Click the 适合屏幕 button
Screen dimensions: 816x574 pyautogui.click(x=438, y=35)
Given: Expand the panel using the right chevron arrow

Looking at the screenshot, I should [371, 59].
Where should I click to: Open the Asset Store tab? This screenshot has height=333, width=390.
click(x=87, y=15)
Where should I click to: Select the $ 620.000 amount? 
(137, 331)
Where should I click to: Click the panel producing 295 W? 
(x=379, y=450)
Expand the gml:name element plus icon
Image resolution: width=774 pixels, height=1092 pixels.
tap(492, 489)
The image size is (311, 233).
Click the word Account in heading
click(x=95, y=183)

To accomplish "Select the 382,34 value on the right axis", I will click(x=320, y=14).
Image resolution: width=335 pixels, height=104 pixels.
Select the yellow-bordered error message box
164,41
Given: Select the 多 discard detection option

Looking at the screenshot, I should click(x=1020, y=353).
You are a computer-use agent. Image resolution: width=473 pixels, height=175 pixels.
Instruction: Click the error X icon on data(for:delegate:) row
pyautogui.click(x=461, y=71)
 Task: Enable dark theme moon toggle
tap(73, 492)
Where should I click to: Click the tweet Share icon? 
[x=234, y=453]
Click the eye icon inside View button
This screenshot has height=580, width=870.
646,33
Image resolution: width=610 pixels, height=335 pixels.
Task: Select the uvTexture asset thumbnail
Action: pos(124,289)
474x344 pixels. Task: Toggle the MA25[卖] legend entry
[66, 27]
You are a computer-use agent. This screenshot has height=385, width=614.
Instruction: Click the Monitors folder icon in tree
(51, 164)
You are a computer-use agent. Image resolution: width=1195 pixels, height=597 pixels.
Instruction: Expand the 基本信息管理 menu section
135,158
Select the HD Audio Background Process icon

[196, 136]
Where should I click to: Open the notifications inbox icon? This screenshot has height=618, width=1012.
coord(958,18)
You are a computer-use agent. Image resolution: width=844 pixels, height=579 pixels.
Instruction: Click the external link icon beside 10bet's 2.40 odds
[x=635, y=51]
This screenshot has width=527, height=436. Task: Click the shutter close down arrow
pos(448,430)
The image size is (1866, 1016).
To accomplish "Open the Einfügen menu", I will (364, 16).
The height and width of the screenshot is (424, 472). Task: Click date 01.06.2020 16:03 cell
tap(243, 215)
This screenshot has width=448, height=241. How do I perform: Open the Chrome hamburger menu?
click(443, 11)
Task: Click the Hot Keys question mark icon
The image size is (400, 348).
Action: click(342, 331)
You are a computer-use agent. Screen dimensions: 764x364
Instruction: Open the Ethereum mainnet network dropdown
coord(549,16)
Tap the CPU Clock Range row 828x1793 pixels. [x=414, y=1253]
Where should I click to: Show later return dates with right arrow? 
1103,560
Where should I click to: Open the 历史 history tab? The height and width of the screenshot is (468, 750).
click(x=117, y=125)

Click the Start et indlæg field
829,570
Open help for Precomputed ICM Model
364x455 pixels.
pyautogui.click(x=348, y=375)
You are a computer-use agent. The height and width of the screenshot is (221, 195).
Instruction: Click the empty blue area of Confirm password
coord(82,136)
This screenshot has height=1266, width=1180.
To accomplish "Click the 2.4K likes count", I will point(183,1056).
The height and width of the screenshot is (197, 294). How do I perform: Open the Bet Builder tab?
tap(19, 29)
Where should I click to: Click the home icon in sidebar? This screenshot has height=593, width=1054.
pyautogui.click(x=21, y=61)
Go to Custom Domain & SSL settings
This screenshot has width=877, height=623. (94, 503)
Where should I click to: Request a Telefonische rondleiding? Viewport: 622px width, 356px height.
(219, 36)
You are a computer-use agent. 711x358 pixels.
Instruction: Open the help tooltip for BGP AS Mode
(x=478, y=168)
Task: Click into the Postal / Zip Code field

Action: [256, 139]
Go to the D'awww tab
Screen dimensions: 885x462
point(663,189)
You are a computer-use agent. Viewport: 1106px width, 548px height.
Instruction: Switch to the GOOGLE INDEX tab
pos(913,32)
##########
● WHAT YOU ARE ASKED TO DO
Reproduce the data above verbatim, beginning at its first line and stopping after the line that contains "Looking at the screenshot, I should click(x=1020, y=353).".

● OUTPUT OF THE EXERCISE
Click the 适合屏幕 button
Screen dimensions: 816x574 pyautogui.click(x=438, y=35)
Given: Expand the panel using the right chevron arrow

Looking at the screenshot, I should [371, 59].
Where should I click to: Open the Asset Store tab? This screenshot has height=333, width=390.
click(x=87, y=15)
Where should I click to: Select the $ 620.000 amount? 
(137, 331)
Where should I click to: Click the panel producing 295 W? 
(x=379, y=450)
Expand the gml:name element plus icon
Image resolution: width=774 pixels, height=1092 pixels.
tap(492, 489)
The image size is (311, 233).
Click the word Account in heading
click(x=95, y=183)

To accomplish "Select the 382,34 value on the right axis", I will click(x=320, y=14).
Image resolution: width=335 pixels, height=104 pixels.
Select the yellow-bordered error message box
164,41
Given: Select the 多 discard detection option

Looking at the screenshot, I should click(x=1020, y=353).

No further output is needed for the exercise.